Il poliziotto guarda me, i contenuti della scatola, ancora me. Il collega gli mormora qualcosa all’orecchio, poi se ne va, non senza lanciarmi prima uno sguardo curioso, incerto.

«Seicentoquarantadue foto?» sbotta il poliziotto, ripetendo il numero che gli avrà comunicato il suo collega. Raccoglie delle foto dalla scatola, poi le fa scivolare sul tavolo di plastica verso di me. «Chi è tutta questa gente?»

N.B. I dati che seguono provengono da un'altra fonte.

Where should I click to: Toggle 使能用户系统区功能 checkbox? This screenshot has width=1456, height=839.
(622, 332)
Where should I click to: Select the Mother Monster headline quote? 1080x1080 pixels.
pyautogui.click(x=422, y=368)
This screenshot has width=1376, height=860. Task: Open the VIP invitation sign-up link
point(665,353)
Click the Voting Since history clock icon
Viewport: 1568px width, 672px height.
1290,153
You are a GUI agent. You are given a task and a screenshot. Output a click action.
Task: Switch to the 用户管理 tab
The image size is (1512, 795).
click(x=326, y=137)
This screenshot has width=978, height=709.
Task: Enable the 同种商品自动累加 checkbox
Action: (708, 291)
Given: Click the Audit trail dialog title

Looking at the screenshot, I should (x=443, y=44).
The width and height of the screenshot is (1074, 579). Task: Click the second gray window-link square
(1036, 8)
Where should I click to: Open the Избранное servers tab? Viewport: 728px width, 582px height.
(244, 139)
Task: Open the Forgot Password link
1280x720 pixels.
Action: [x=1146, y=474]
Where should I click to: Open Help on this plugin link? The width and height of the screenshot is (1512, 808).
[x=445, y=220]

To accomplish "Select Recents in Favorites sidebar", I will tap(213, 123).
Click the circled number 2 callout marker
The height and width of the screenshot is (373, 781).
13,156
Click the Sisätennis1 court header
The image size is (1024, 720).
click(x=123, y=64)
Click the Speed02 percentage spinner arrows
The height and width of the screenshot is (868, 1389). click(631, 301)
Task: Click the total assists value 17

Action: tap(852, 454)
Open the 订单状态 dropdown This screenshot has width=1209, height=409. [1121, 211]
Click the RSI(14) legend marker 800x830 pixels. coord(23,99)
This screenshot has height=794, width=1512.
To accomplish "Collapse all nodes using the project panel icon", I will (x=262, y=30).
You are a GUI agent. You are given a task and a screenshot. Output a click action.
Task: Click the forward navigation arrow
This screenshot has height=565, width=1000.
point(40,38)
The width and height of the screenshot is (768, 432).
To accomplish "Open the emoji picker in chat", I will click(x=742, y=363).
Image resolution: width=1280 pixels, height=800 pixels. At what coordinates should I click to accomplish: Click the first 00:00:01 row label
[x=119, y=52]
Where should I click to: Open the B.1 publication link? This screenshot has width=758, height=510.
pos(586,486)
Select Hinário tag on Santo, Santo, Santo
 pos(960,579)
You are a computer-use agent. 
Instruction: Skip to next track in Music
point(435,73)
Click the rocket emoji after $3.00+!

Una mi sfiora la mano, girando su se stessa. È quella di una vecchia, in ginocchio davanti all’altare della Cattedrale Sant’Agata di Catania.

Un’altra ritrae due ragazzi che si baciano nel parco di Siracusa.

«È la mia collezione,» dico.

«Di cosa?» ribatte lui, giocando con una pallina di moccio.

«Fotografo l’unico momento che conta davvero.»

Lui si acciglia.

Io continuo: «Questa vecchia, l’ho fotografata nel momento in cui credeva in Dio. Questa coppia, nell’attimo in cui hanno creduto di amarsi…»

È bastata una scivolata, la botta alla testa mentre si faceva la doccia, e Lucia non c’è più. Non c’è lei, non c’è la nostra vita, non c’è l’illusione di poter vivere in eterno, felici, cavalcando titoli di coda immaginari, quelli a cui da piccolo i cartoni mi dicevano che avevo diritto. Io, lei, nostro figlio. L’unica cosa che ho sempre voluto.

Sospiro. Poi continuo: «Colleziono i momenti in cui la gente riesce a credere in qualcosa.»

Lui lancia la pallina di moccio nel vuoto, facendo schioccare le dita come facevo una volta i cowboy nella pubblicità dei Marlboro. «E allora perché diavolo ti sei fotografato assieme al corpo senza vita di tua moglie?»

Chiudo gli occhi, sentendomi lontano da tutto, immerso di nuovo in quella scena. Nel momento in cui l’ho vista sdraiata per terra, bella e nuda, scoordinata.

Rivivo le ore passate in silenzio, fissandola.

Tremando.

Il momento in cui mi sono recato in camera mia, ho preso la Canon, e ho messo il timer.

Come avevo fatto una settimana prima, quando mi disse di essere incinta.

E l’ho baciata, di nuovo. E ancora ho continuato a farlo anche dopo lo scatto.

«Quello è il momento in cui ho creduto davvero alla morte,» dico.

Riapro gli occhi.

Lui mi fissa immobile.

«Cosa ne farete della mia collezione?» domando.

Lui incespica sulle parole. «Non so… è tutto da vedere…» Si alza e fa due passi verso la porta, lasciando la scatola sul tavolo, anche se non dovrebbe. Mi lancia un’occhiata, scuote la testa, poi esce dalla stanza.

Avvicino la scatola a me.

Cerco l’unica foto che non c’entra nulla con la collezione, quella mia di pochi mesi, un neonato gioioso.

Ma non è me che vedo nella foto.

«Se fosse stato maschio, l’avremmo chiamato Ivan» borbotto. Poi chiudo un’altra volta gli occhi, pensando a mia moglie. E per la prima volta da quando è morta, riesco a sorridere. «Ma, se fosse stata femmina, l’avremmo chiamata Lucia, come te.»